Mr. Pai, who was appointed by President Trump, has said the media ownership rules — including the cross-ownership ban between newspapers and television and radio stations — was outdated. He said most Americans get their news from a variety of sources and, most prominent among them, online platforms like Facebook and Google.

Local media organizations, he has argued, would have a greater shot at competing against those internet giants by combining resources in local markets.

“It’s a simple proposition: The media ownership regulations of 2017 should match the media marketplace of 2017,” Mr. Pai said on Thursday. “That’s the proposition the F.C.C. vindicates today — nothing more, nothing less. And it’s about time.”

Democrats on the commission said that rolling back the rules would hurt people who relied on local stations for news coverage.

“During the first 10 months of 2017, the F.C.C. majority has given the green light to more than a dozen actions that are a direct attack on consumers and small businesses,” said Mignon Clyburn, a Democratic commissioner, who voted against the orders. “And most Americans are unaware that the agency established to protect the public interest has traded in that role for the chance to grant the wish lists of billion-dollar companies.”

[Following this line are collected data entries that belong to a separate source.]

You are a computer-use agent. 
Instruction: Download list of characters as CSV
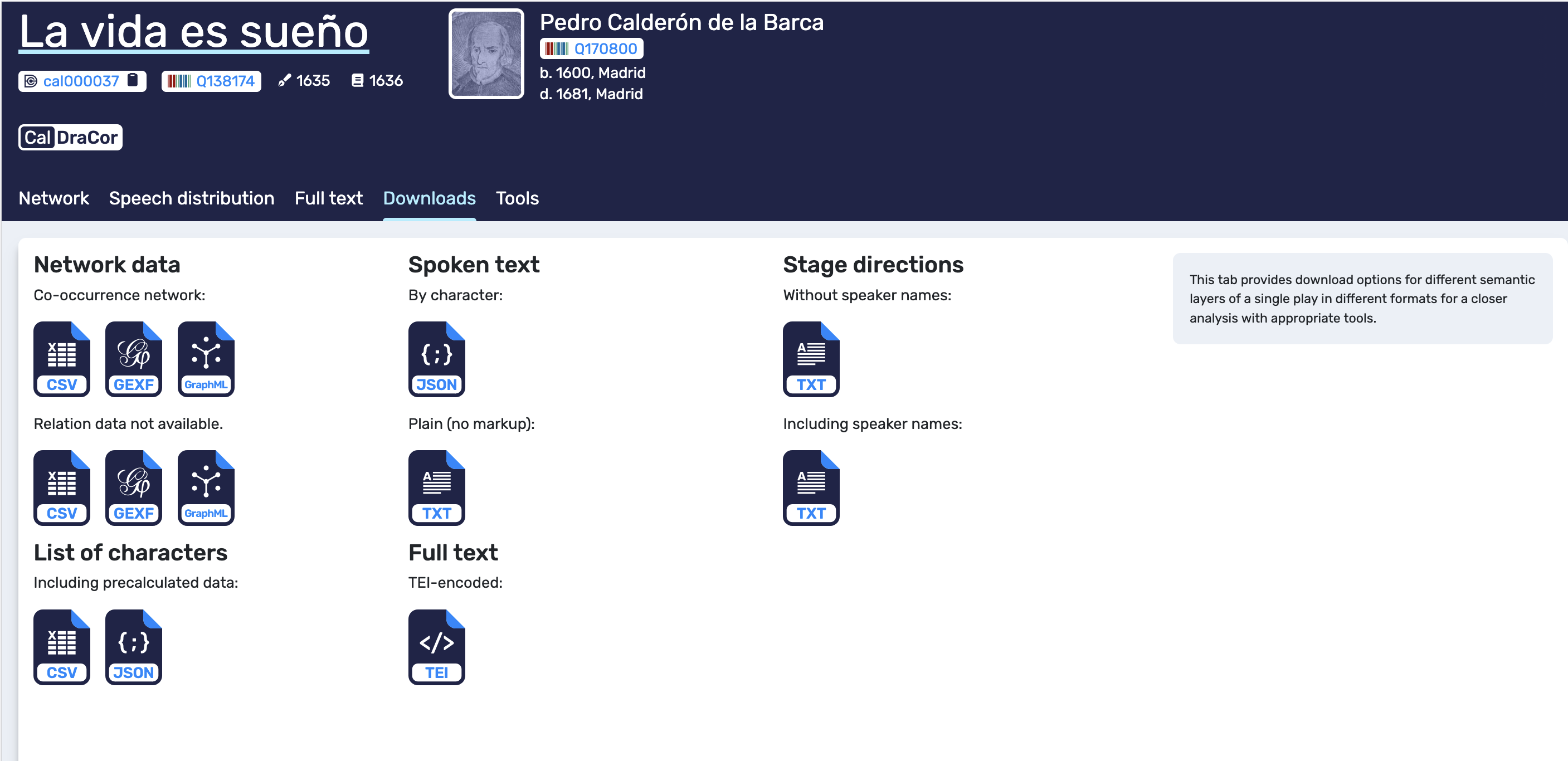[x=61, y=647]
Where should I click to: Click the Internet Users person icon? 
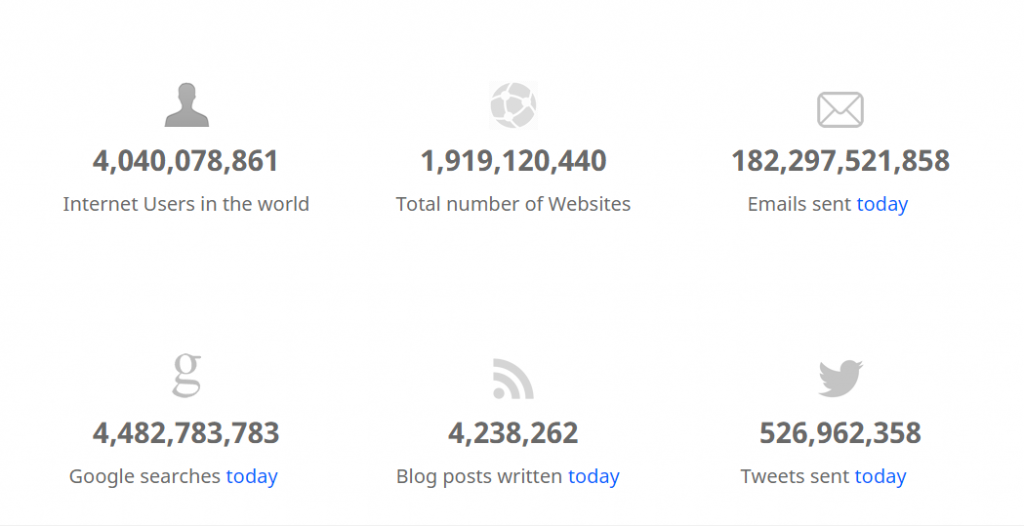187,105
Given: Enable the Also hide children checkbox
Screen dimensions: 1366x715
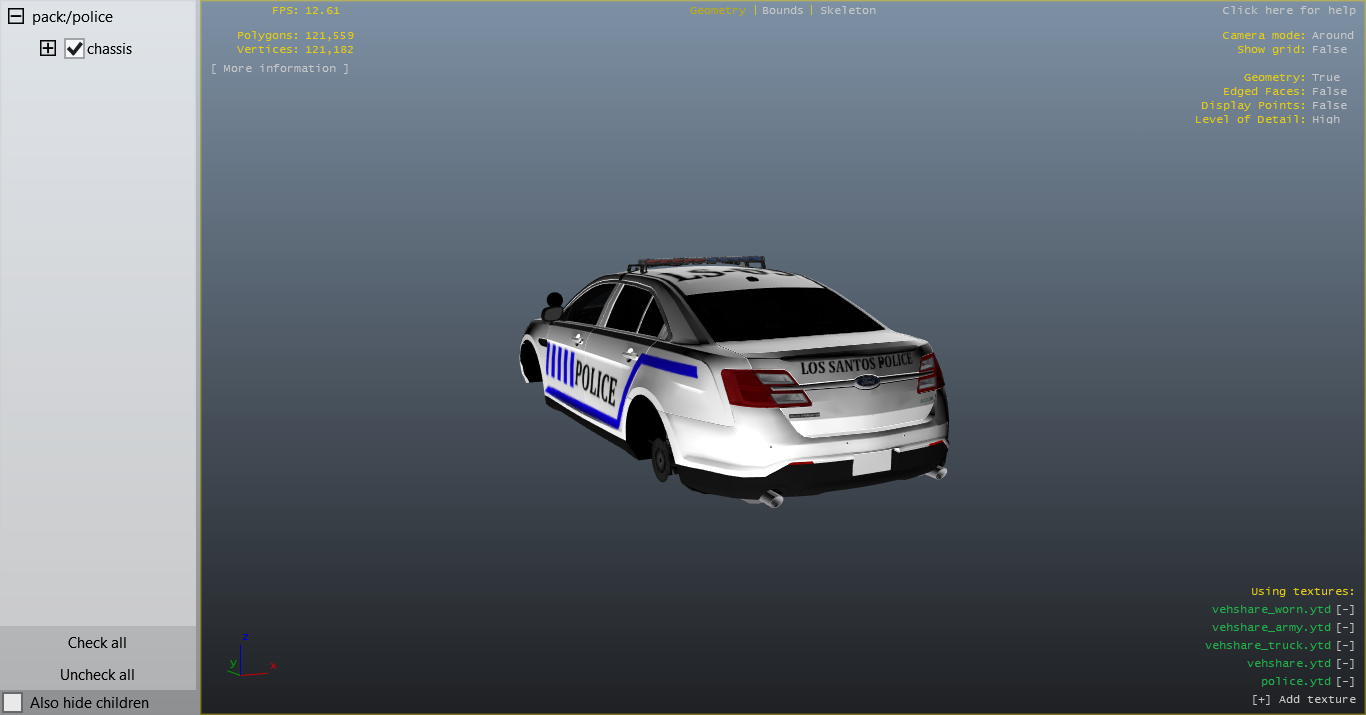Looking at the screenshot, I should (x=13, y=702).
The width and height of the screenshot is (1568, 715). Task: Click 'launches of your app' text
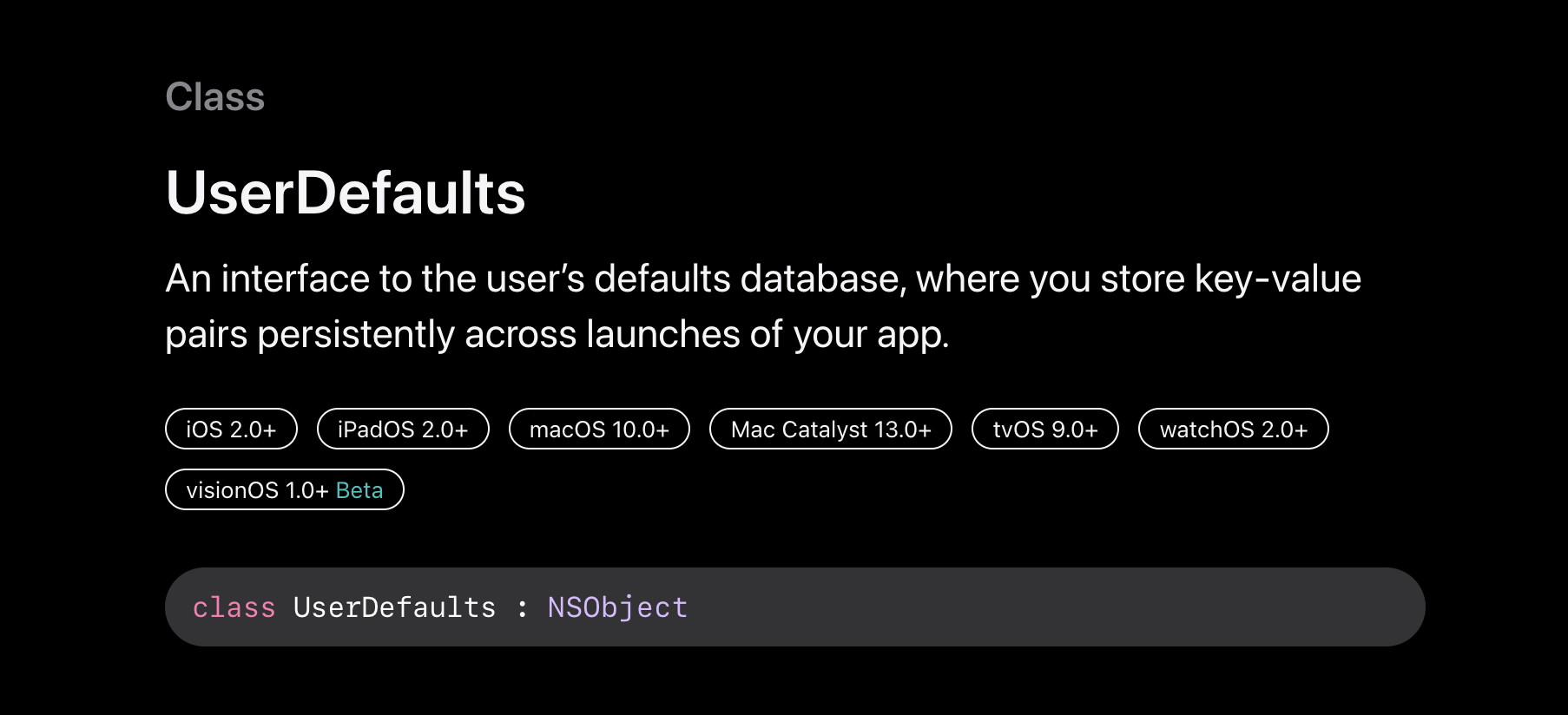(x=768, y=335)
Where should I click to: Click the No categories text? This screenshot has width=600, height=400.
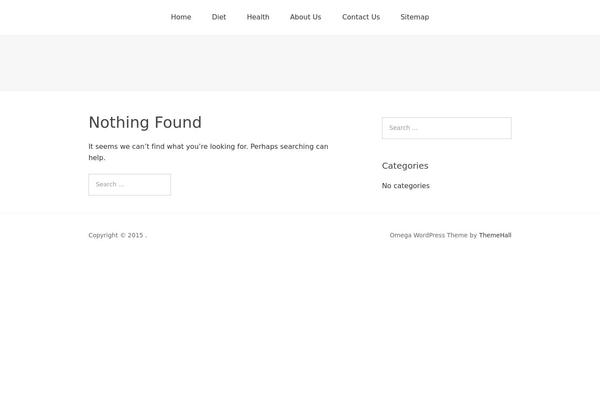405,186
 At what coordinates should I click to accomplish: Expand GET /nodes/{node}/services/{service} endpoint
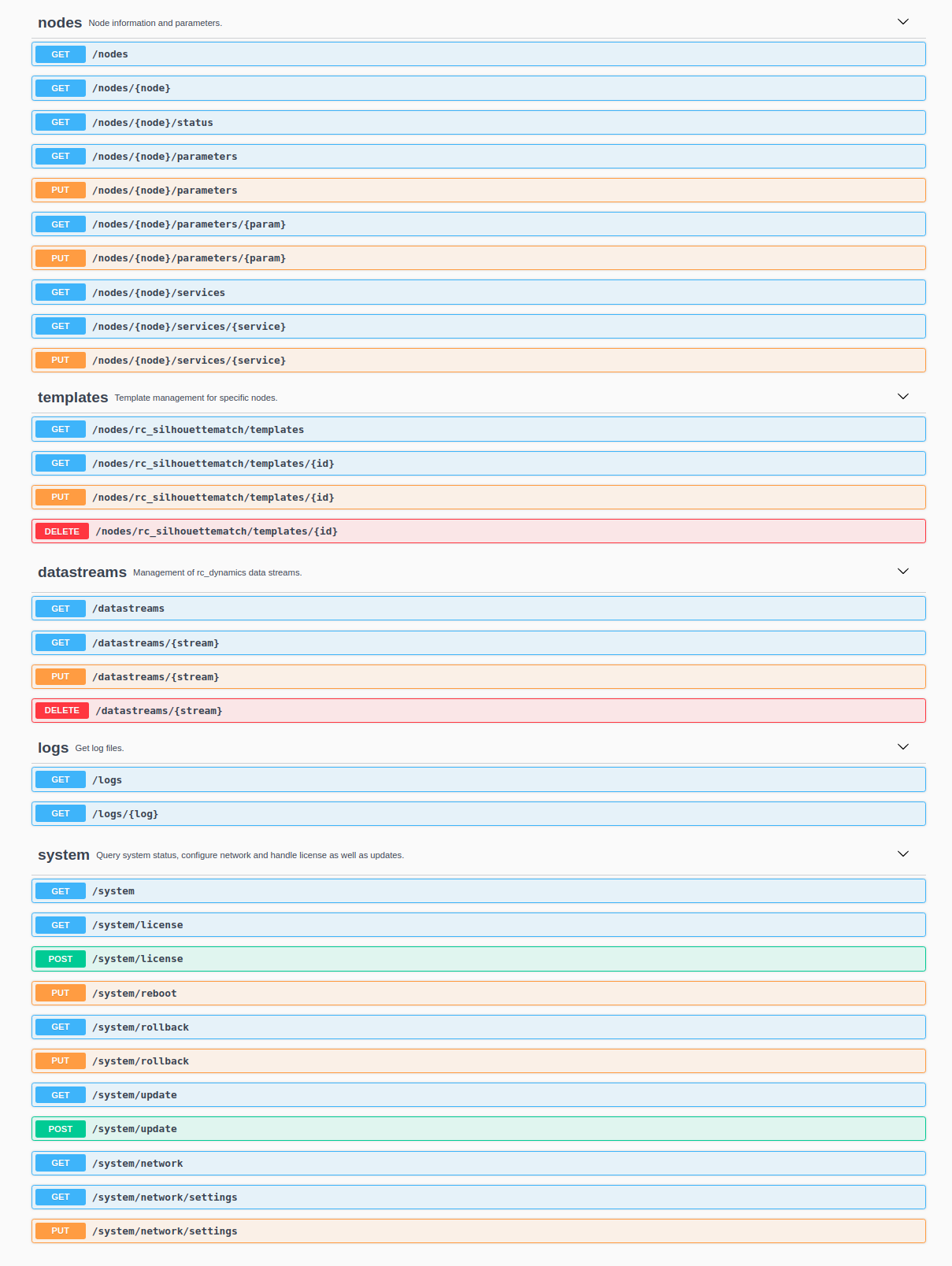tap(188, 327)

While local news audience numbers have declined in recent years, about 57 percent of Americans get most of their news from television, with local news leading cable outlets and national broadcasts, according to the Pew Research Center.

Public interest groups fear major corporations like Sinclair or CBS would grow more powerful through the relaxation of rules. Private equity investors who have purchased television stations and newspapers to flip them for a profit are also expected to take advantage of the changes.

“Our media ownership numbers are already dismally low,” said Carmen Scurato, the director for the National Hispanic Media Coalition, a nonprofit that promotes greater diversity in media. “These actions on Thursday shut out our voices.”

Some academics are skeptical that the relaxation in rules will result in more robust local news coverage, as Mr. Pai envisions.

There is little evidence that mergers in local media have resulted in more jobs and stronger journalism, said Victor Pickard, a professor at the Annenberg School for Communication at the University of Pennsylvania. Instead, the relaxation of rules could result in business models like that of Sinclair, which sends programming created from its station in Washington to be run at stations across the nation, critics of the changes have said.

“Media concentration has been a concern since the 1940s, and this is a major reversal,” Mr. Pickard said. He added that internet platforms did not create news content on their own so were not real competition to broadcast journalism.

“The fact that media content is coming from many sources, including the internet, isn’t evidence of real competition because that isn’t where actual journalism is coming from,” Mr. Pickard said.

Mr. Pai’s actions have also drawn strong criticism from Democratic lawmakers and some conservative media companies like Newsmax. Representatives Frank Pallone Jr. of New Jersey and Elijah E. Cummings of Maryland called on the inspector general of the F.C.C. this week to investigate Mr. Pai’s relationship with Sinclair to see if he was giving favors to the company he regulates. Earlier this week 13 senators called on Mr. Pai to recuse himself from any actions related to media ownership because of concerns of ties to Sinclair.

Mr. Pai has rebutted the claims of coordination with Sinclair.

It is unclear who would first take advantage of the new rules. But a company like Sinclair could benefit from the elimination of a rule that prevents one entity from owning two top stations in a local market. Through its Tribune deal, Sinclair would have about 10 markets with more than one of the four top stations. And with the new rules, it may not have to divest those stations, some analysts say.

The National Association of Broadcasters, the lobbying group for television and radio broadcast station and network owners, said the rules would also help small, independent television owners, who have gone in to lobby Mr. Pai to support the changes.

“The F.C.C.’s past decisions retaining the local ownership rules depended upon the agency closing its eyes and covering its ears to avoid recognizing what is clear to any consumer with a TV remote or a smartphone — that local broadcast stations and newspapers do not exist in a vacuum and that broadcasters and newspaper owners must compete with myriad other outlets for viewers, listeners, readers and advertisers,” the group said in a blog post.